Making Space for Nature – Progress in the Edinburgh Phoenix Group Wildlife Garden

Last year the Edinburgh RSPB Phoenix Group secured over £1000 worth of funding from a successful crowd funding campaign in association with YIMBY (Justgiving), and a £250 grant from Keep Scotland Beautiful. The vast majority of this money has now been spent on materials  like wood, paving materials, tools and compost, as well as plants in the form of bulbs, young plants and seeds. We soon made good progress, building two ponds, bird boxes and a pyramid for climbing plants.

After a few months of doing other activities like the RSPB's Big Garden Birdwatch, the Phoenix group teamed up with another wildlife explorer’s group - the Edinburgh Hobbits (Hermitage of Braid Birders in Training) - for an early spring meeting to see how even more progress could be made. 

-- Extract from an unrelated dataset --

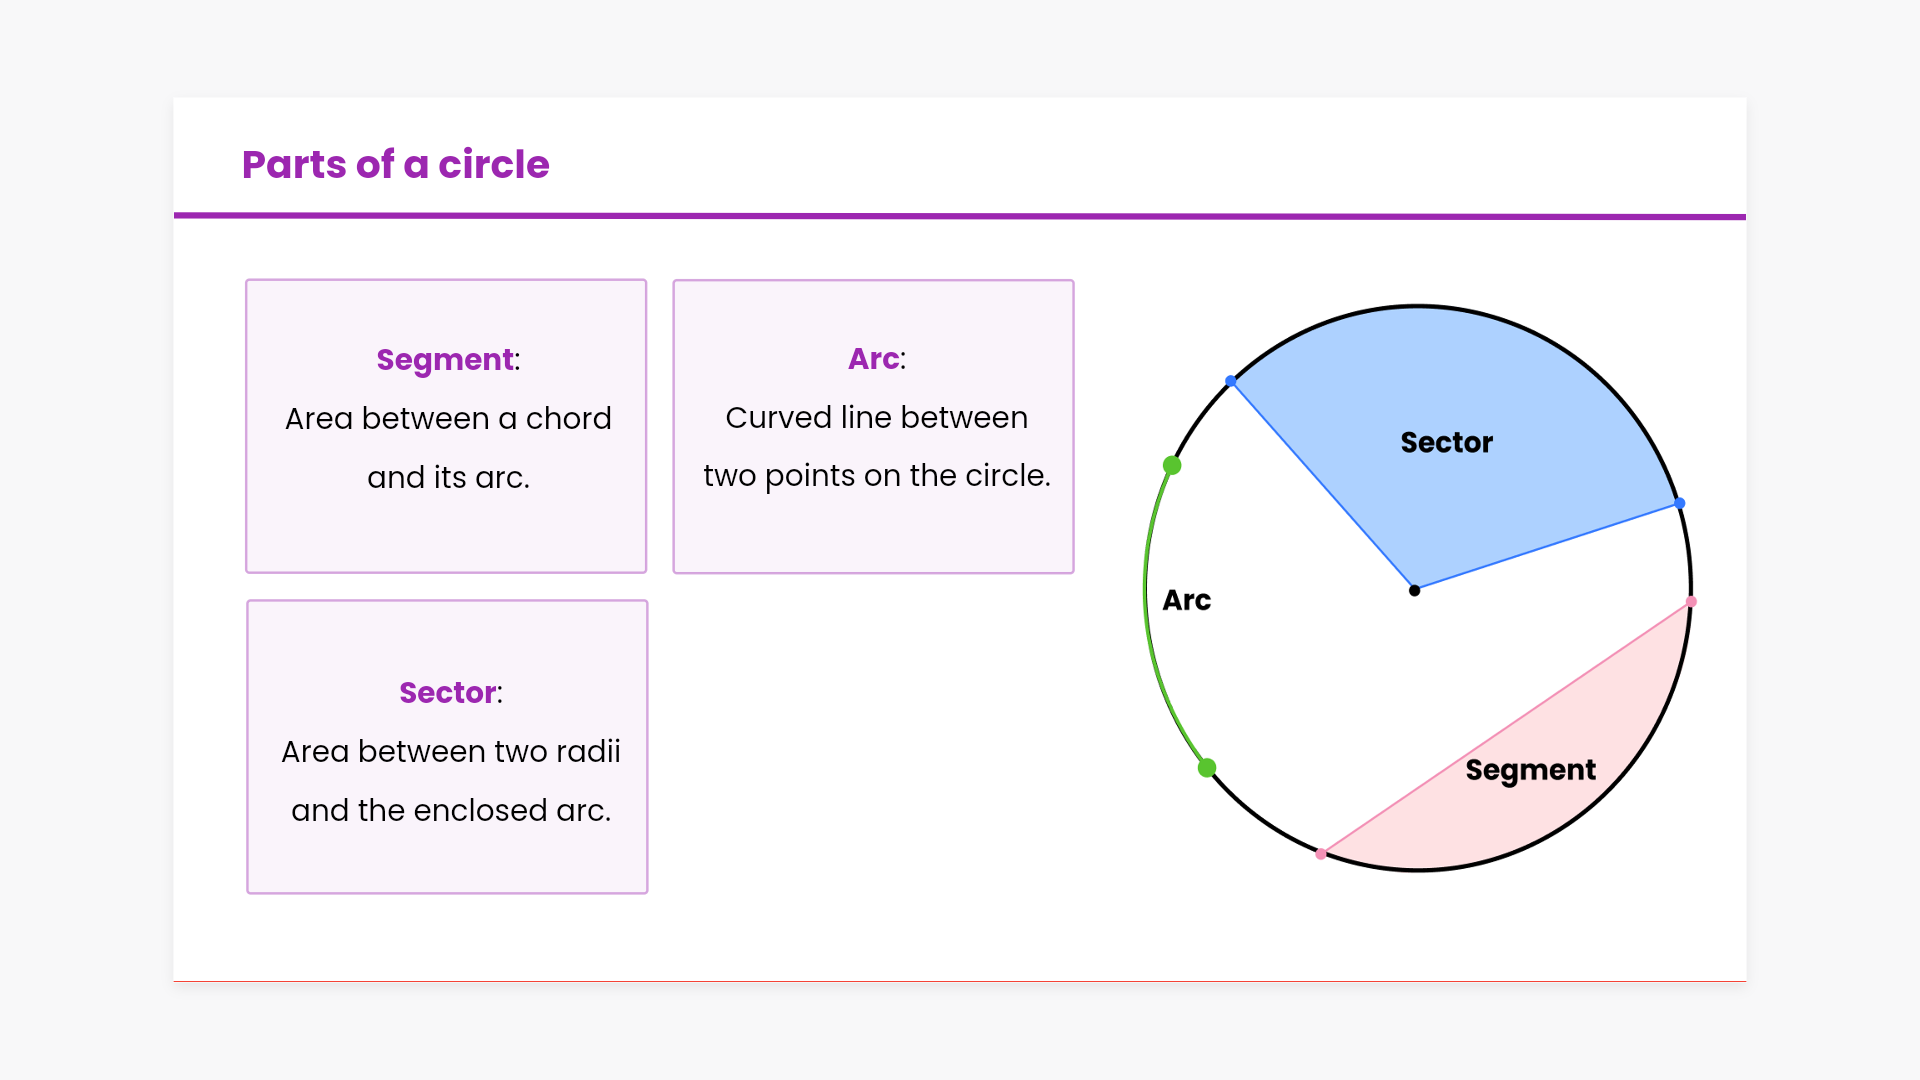Select the lower green arc endpoint

click(x=1207, y=768)
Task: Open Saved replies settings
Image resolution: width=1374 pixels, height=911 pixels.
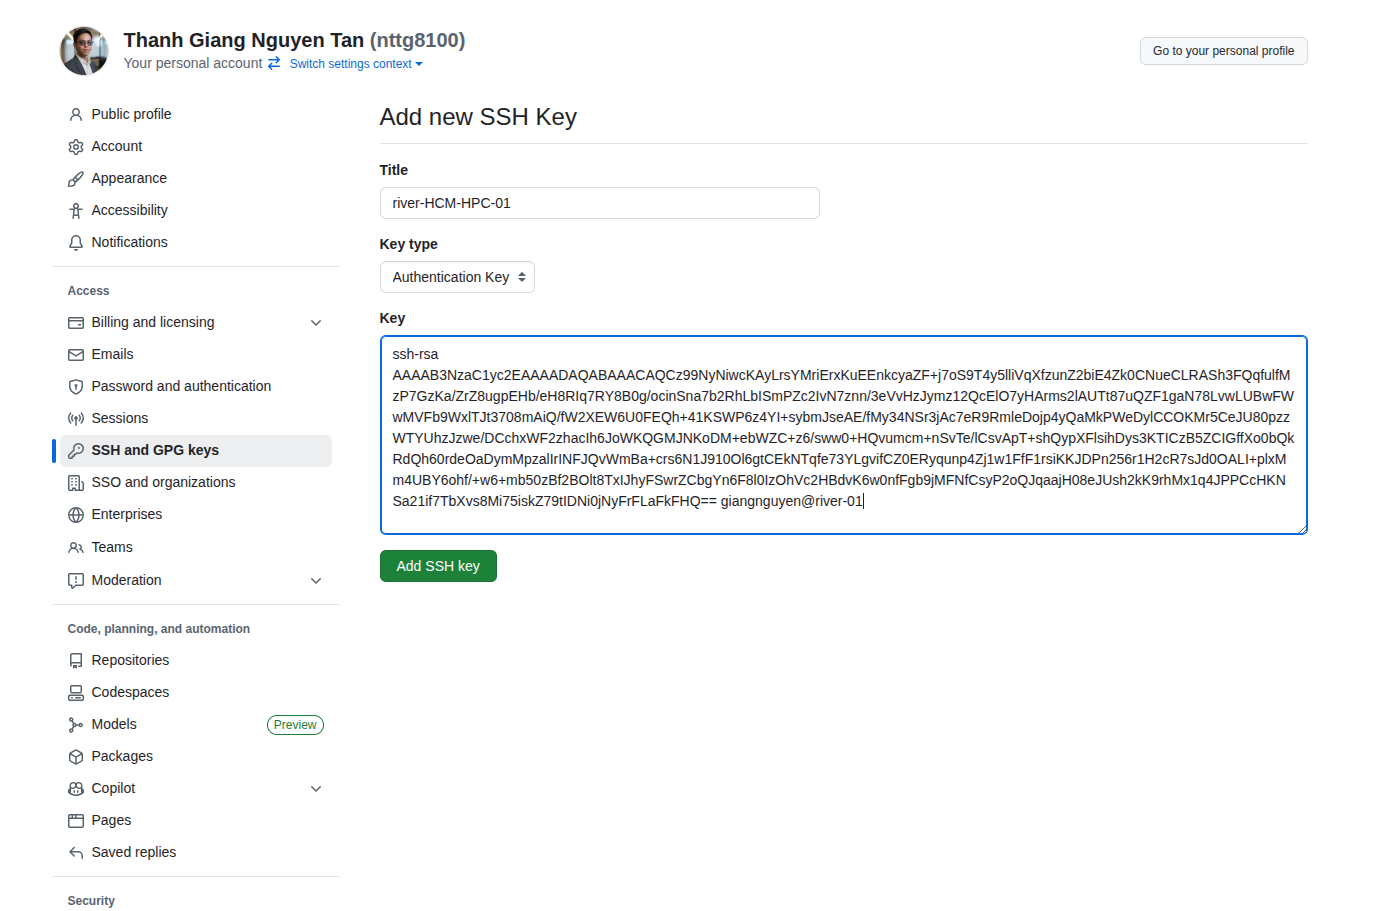Action: pos(133,853)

The groups worked together to build a path, raised beds, bat boxes and plant out native wildlife friendly plants to suit different conditions of shade, moisture and soil type such as heather, daffodils, ferns and broom.The Hobbits (Aged 6-11) also worked with their group leaders to make a deadwood pile to help insulate a hedgehog house and provide a habitat for fungi and invertebrates to thrive.  

Others worked together to build planting boxes which can be planted with different species throughout the year. These were filled with peat free compost and planted with daffodil bulbs to provide colour and food for pollinators throughout early spring. 

Phoenix and hobbits members also worked together to create a bat box to be erected on one of the mature trees next to the garden. This will provide a summer roosting space for Common and Soprano Pippistrelle bats. We’ll be following all of this up with the construction of a much larger box with internal chambers to allow for hibernation and breeding. 

Everyone got stuck in, clearly not afraid of the mud, to put in place edging for the path around the woodland end of the garden which will be planted out to create a mosaic of mini habitats for wildlife providing food and shelter.